„Kids mit Weitblick“: VHS freut sich über Tipps und Ideen
Praktisch lernen statt büffeln

Lienen -

Bei schönem Spätsommerwetter haben sich zwölf Kinder am vergangenen Freitag mit dem Imker Norbert Brockmann in Lienen getroffen.

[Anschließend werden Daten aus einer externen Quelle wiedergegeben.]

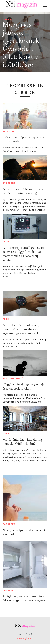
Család (8, 19)
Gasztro (8, 434)
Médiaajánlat (25, 638)
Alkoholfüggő (13, 378)
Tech (6, 242)
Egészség (9, 183)
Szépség (8, 131)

Der Mann vom Imkerverein Kattenvenne berichtete zunächst voller Begeisterung über die gut 550 verschiedenen Bienenarten in Deutschland. Mit der Unterscheidung der Honigbienen in Königin, Arbeiterinnen und Drohnen ging es weiter.

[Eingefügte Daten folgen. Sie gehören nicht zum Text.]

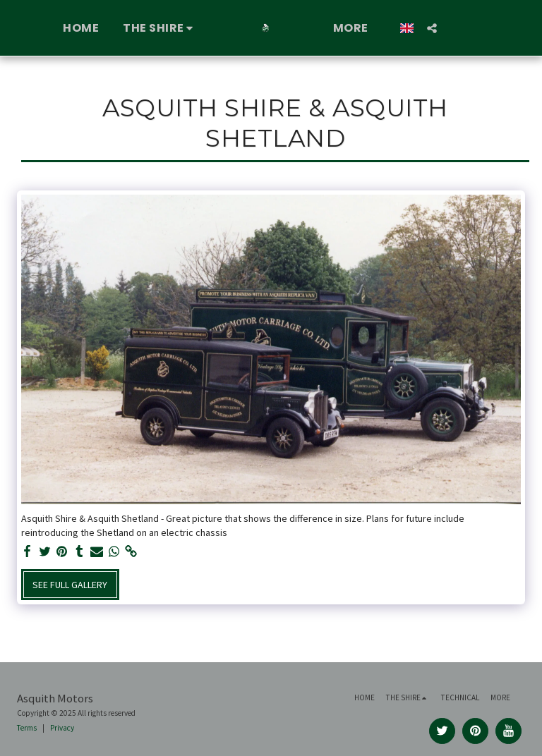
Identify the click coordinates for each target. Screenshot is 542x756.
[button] (160, 28)
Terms (27, 728)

Montag, 09.09.2019, 17:40 Uhr aktualisiert: 10.09.2019, 17:12 Uhr
Die Bienenstöcke von Imker Norbert Brockmann (Mitte) waren jetzt Station der VHS-Aktion „Kids mit Weitblick“.
Die Bienenstöcke von Imker Norbert Brockmann (Mitte) waren jetzt Station der VHS-Aktion „Kids mit Weitblick“. Foto: VHS

Einige Kinder waren überrascht, dass eine Königin täglich bis zu 2000 Eier legt. Dass die männlichen Bienen bei der Arbeit etwas faul sind, wussten einige Kinder schon. Die jungen Bienenfans erfuhren auch viel Neues, beispielsweise dass eine Biene nicht stirbt, wenn sie eine Wespe sticht, da sie den Stachel wieder herausziehen kann. Auch, dass die Biene das Wachs aus ihrem Körper herauspresst, war vielen Kindern noch nicht bekannt. Bevor es dann direkt zu den Bienenstöcken ging, wurden noch einige Verhaltensregeln geklärt.

Auch der Bezug zum aktuell lodernden Brand im Amazonas konnte hergestellt werden, da die Bienen mit leichten Feuerquellen in die Bienenstücke zurückgedrängt werden. „Die Bienen denken dann, der Wald brennt und ziehen sich in die Wabengassen zurück“, so Norbert Brockmann .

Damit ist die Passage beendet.